Selling bull credit spread (breakeven game?)

[scaft]

Hello,

I have a very big question mark about "selling bull credit spread" in option trading.

As my statistics shows, it seems to be a "breakeven game" or worse as in my simulation.
Notice: I am not 100% sure that I calculate everything correct?
I will show my exact simulation I did on the most 179 liquid stocks on Nasdaq and Nyse for the year 2015.

Let us assume weekly options with a lifespan of 6 trading days
This is now RAW statistics to get a mathematical model of probability!

1. I let the simulation buy if close > 0 which means anytime and then always exit the trade 6 trading days later.
2. Let us assume a strike price for the put option we SELL for credit 5% below the entry price.

STATISTICS:
Total: 3513 signals
3187 of those signals or 91% of the signals CLOSED ABOVE the strike price for the PUT we sell, - which means that we KEEP the premium. Our goal is to keep the premium as I understand.

Now let us take a trading example from this where the stock is trading at $100 and we sell and buy 1 contract in each leg:
95 strike for $0.23 (sell at bid)
94 strike for $0.18 (buy at ask)
$23 sell - $18 buy = credit 5$ (Max profit)

(95 - 94) * 100 = $100
$100 - $23(premium) = $77 (Max loss)

So if we now win 9 times out of 10 times(91% of the time), it should look like this:
Profits: 5$ + 5$ + 5$ + 5$ + 5$ + 5$ + 5$ + 5$ + 5$ = 45$
Loss: 77$
SUM: 45$ - 77$ = -32$


So my question is. We actually have a good winning rate here. As much as 91% but still we end up with -32$.

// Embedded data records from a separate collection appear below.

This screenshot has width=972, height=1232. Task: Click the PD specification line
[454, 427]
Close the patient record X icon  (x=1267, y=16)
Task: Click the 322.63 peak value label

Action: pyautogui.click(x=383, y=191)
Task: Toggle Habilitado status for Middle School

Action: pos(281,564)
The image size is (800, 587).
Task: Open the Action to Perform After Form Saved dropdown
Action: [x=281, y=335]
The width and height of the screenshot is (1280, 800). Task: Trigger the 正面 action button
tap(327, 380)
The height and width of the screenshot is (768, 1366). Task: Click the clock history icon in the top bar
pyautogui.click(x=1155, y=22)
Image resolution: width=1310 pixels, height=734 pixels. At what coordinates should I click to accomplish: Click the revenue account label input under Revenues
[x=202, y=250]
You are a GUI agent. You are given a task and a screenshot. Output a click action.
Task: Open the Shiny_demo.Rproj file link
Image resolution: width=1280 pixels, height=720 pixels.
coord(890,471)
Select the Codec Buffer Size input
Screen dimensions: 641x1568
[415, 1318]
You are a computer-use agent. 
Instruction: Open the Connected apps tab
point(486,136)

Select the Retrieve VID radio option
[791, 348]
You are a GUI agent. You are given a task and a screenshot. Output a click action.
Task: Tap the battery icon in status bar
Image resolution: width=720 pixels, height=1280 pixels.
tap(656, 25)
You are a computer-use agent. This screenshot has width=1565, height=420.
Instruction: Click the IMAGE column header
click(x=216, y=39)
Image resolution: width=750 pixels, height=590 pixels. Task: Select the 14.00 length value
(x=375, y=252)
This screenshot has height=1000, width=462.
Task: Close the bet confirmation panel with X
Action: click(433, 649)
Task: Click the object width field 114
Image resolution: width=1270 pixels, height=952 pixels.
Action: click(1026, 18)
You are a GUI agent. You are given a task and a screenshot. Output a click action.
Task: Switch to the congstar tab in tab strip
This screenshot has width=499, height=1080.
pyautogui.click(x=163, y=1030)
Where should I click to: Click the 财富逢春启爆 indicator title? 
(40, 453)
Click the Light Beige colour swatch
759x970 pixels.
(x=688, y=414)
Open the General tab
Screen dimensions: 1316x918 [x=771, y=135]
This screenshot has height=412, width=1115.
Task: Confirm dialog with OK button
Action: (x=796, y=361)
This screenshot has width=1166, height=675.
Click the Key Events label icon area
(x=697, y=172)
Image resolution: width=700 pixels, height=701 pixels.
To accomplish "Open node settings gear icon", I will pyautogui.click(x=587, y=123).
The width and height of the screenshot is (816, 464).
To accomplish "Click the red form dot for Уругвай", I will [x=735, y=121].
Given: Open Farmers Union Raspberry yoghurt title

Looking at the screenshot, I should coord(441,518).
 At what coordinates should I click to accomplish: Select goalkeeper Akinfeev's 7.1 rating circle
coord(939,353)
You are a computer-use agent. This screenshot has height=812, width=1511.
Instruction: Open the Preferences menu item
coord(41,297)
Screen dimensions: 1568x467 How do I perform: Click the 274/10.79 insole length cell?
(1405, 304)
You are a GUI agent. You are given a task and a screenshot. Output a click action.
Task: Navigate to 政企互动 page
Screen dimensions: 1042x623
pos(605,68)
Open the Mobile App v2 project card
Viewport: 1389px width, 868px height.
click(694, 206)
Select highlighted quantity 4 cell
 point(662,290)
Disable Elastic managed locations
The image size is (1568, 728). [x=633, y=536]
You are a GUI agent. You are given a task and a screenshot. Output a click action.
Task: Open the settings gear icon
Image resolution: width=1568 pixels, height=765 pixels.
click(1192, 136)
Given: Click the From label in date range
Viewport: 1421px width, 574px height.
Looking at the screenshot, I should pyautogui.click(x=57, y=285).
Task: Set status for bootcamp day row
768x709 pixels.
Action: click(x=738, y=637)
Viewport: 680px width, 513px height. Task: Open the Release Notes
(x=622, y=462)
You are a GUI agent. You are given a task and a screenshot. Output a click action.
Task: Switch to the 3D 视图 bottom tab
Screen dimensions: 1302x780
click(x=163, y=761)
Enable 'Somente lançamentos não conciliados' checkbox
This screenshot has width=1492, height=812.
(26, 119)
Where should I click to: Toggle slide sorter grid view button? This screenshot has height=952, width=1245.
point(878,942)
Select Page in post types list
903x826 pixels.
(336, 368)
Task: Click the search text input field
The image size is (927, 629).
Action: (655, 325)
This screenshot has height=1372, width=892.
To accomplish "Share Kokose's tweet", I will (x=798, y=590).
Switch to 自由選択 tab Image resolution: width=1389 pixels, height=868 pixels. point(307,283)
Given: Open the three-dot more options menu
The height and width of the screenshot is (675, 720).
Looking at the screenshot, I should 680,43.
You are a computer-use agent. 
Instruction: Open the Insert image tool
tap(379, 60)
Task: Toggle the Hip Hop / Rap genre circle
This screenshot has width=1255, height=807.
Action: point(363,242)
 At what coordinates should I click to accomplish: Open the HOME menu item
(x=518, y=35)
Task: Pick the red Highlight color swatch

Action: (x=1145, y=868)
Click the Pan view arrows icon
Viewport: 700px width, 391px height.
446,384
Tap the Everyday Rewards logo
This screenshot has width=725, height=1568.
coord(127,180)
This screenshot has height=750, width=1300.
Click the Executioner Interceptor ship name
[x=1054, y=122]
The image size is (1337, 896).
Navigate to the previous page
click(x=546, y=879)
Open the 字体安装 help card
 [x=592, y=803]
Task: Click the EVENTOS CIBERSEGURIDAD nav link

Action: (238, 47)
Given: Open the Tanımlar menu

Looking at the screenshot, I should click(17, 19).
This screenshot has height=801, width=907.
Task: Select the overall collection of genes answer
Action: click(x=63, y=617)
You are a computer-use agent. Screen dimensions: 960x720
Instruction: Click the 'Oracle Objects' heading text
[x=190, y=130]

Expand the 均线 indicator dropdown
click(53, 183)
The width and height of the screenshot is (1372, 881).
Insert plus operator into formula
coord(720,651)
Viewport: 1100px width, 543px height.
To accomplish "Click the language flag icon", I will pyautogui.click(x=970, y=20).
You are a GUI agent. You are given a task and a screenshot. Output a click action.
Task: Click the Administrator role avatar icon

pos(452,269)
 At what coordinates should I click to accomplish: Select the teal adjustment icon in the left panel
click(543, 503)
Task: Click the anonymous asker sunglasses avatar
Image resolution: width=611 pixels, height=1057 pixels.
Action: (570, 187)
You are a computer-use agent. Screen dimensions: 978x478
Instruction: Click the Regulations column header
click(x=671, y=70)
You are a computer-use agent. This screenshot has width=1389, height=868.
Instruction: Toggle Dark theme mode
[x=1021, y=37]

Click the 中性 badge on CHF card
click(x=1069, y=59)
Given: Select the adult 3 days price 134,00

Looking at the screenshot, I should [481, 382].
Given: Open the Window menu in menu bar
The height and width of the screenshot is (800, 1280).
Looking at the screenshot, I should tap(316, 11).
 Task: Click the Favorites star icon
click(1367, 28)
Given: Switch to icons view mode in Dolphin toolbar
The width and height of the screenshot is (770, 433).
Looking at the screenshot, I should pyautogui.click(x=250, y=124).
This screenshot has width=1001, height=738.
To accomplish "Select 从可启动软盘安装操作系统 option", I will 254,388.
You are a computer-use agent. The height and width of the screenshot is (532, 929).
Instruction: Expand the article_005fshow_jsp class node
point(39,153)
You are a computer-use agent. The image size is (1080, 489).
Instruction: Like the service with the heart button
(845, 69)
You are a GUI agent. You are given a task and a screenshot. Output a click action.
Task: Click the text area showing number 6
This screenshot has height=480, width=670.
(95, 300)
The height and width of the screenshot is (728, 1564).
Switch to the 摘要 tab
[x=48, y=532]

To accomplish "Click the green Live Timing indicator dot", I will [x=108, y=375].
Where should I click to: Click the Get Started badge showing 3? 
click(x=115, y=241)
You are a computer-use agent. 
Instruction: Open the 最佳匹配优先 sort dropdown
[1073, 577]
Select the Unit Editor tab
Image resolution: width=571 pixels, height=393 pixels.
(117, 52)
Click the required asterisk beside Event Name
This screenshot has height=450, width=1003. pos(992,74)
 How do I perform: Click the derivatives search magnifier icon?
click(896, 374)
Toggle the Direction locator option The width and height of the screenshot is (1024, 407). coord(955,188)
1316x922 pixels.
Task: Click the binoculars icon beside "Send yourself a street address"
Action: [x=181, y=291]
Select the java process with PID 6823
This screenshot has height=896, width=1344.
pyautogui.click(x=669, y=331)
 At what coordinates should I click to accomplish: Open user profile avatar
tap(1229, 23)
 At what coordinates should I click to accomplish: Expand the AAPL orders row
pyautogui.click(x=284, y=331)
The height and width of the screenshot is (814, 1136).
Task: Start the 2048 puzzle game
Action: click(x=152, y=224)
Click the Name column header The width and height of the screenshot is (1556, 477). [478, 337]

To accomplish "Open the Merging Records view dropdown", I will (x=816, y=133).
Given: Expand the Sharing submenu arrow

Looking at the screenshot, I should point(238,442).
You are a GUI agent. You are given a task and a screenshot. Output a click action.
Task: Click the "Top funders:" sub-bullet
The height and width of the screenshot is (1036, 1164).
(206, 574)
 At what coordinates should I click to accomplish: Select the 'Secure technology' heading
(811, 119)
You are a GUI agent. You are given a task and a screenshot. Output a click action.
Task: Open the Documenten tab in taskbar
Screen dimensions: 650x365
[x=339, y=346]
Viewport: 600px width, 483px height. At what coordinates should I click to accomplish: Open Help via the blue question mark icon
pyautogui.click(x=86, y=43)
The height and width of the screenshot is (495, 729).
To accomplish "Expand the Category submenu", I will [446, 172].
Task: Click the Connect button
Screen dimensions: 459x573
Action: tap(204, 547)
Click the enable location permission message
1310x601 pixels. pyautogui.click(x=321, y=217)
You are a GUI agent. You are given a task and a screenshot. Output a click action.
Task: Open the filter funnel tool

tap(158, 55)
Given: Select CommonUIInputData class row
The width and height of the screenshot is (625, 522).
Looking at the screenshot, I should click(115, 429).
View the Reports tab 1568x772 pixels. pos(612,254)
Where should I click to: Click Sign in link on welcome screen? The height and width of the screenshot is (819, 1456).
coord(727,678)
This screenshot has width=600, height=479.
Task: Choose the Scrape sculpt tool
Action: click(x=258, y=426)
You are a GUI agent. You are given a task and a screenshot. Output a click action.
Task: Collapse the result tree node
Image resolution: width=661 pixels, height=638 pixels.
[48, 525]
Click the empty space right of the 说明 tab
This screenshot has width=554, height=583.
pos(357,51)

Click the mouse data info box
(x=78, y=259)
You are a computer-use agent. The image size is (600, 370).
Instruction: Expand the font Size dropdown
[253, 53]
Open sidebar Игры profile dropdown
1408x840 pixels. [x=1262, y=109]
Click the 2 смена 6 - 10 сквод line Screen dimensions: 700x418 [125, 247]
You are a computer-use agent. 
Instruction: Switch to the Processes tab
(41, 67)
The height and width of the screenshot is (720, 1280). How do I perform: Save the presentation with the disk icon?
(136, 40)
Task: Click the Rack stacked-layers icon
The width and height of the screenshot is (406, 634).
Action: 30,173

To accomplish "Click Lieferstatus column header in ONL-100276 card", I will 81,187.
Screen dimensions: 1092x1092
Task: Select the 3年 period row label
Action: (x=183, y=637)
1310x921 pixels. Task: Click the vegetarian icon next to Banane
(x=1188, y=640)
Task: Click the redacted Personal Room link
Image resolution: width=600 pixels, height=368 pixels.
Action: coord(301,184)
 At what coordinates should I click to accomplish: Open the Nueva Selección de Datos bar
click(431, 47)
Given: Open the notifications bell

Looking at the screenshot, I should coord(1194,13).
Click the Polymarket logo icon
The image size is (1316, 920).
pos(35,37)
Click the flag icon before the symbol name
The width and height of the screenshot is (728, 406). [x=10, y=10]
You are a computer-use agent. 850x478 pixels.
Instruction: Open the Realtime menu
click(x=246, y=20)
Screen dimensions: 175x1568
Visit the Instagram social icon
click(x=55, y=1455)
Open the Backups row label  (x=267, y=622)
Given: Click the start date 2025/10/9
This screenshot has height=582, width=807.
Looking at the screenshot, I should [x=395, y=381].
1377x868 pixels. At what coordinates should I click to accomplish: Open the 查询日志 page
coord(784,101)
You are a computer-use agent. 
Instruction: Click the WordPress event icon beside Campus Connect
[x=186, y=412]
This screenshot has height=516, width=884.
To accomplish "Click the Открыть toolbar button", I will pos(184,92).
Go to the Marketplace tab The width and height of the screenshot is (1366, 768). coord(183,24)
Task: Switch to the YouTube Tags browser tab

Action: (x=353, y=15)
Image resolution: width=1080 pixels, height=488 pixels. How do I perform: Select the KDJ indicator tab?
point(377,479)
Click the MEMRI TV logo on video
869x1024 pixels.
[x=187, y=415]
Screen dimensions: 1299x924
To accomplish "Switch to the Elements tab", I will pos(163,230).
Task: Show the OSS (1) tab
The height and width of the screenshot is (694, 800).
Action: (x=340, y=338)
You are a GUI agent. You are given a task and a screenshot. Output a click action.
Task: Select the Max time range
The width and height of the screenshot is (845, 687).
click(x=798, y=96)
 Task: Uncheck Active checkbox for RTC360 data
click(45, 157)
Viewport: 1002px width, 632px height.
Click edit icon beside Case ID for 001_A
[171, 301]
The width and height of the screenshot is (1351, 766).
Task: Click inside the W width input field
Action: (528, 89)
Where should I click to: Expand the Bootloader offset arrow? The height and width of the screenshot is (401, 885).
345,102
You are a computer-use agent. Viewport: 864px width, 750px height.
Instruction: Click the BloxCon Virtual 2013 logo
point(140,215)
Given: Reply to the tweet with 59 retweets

Now I wonder if I have calculated everything correct and if I have done that, I wonder how it even is possible to make a credit spread strategy that generates positive results. If that is possible, what is missing to improve the results etc?

Thank you!

 

[gerryg]

Hello,

I have a very big question mark about "selling bull credit spread" in option trading.

As my statistics shows, it seems to be a "breakeven game" or worse as in my simulation.
Notice: I am not 100% sure that I calculate everything correct?
I will show my exact simulation I did on the most 179 liquid stocks on Nasdaq and Nyse for the year 2015.

Let us assume weekly options with a lifespan of 6 trading days
This is now RAW statistics to get a mathematical model of probability!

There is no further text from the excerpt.